Ao final da manhã, Bruno de Carvalho, candidato da lista B, comentou as declarações da véspera e, num post no Facebook, criticou duramente o adversário. “O candidato da lista A passou a campanha a dizer que a reestruturação estava feita quando cheguei e que nada fiz. Afinal, faz uma patética conferência de imprensa com uma gravação de 2013 que só veio comprovar o que sempre disse: não existia nenhuma reestruturação financeira feita. O plano era o Sporting perder a maioria da SAD e estávamos numa pré-falência que todos julgavam ser uma morte anunciada”, escreveu, completando: “Afinal tinha razão: apenas o trabalho de 24 horas por dia, o amor incondicional a este clube e a defesa constante e intransigente do Sporting conseguiram inverter esse caminho, colocando os sócios no centro das decisões, mantendo o controlo da SAD e fazendo uma recuperação económica que todos os especialistas diziam à época ser impossível mas que hoje elogiam”.

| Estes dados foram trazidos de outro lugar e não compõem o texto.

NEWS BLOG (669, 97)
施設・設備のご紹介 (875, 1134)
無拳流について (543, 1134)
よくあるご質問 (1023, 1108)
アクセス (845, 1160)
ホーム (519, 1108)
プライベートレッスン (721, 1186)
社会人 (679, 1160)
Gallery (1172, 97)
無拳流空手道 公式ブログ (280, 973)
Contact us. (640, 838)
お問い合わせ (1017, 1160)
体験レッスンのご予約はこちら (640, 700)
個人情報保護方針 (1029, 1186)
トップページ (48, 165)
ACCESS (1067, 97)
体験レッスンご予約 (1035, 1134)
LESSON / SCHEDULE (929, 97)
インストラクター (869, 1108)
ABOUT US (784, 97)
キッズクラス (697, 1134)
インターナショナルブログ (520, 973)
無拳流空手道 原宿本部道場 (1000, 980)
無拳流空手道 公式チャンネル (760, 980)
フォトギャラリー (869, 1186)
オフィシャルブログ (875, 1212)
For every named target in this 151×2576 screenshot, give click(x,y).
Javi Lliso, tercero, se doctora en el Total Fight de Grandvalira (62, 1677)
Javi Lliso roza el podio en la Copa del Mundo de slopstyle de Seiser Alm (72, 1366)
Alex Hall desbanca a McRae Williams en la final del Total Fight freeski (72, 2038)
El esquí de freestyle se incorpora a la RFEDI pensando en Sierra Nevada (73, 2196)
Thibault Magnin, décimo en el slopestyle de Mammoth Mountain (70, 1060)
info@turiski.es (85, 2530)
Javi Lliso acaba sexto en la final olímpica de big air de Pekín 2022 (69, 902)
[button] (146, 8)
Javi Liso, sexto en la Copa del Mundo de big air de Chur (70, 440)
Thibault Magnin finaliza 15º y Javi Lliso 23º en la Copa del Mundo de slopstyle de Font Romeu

“Afinal, faz uma patética conferência de imprensa com uma gravação de 2013 que só veio comprovar o que sempre disse: não existia nenhuma reestruturação financeira feita. O plano era o Sporting perder a maioria da SAD e estávamos numa pré-falência que todos julgavam ser uma morte anunciada (…) [Fizemos] uma recuperação económica que todos os especialistas diziam à época ser impossível mas que hoje elogiam”, respondeu Bruno de Carvalho

Ainda na mesma publicação, acompanhada do vídeo de uma conversa de Pedro Madeira Rodrigues com um adepto no Estoril (“Fala de uma gravação em que cai a máscara a alguém e é de forma consciente e alegre que, à frente das câmaras da TVI, ofende um sócio cinquentenário e o clube”, escreve), o atual presidente do Sporting volta a dizer que a Doyen, “que quer ficar com os passes de todos os atletas, já veio defender o seu ‘boy’”, ao mesmo tempo que refere estar todos os dias a receber “telefonemas a pedir treinador para o Sporting, questionando se é verdade”.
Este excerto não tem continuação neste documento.